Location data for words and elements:

________________

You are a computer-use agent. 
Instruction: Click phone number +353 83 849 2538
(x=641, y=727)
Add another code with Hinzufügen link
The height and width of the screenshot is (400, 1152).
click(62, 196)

________________

> Directive
Duplicate every line of the items above without changing anything.

> Answer for this exercise
You are a computer-use agent. 
Instruction: Click phone number +353 83 849 2538
(x=641, y=727)
Add another code with Hinzufügen link
The height and width of the screenshot is (400, 1152).
click(62, 196)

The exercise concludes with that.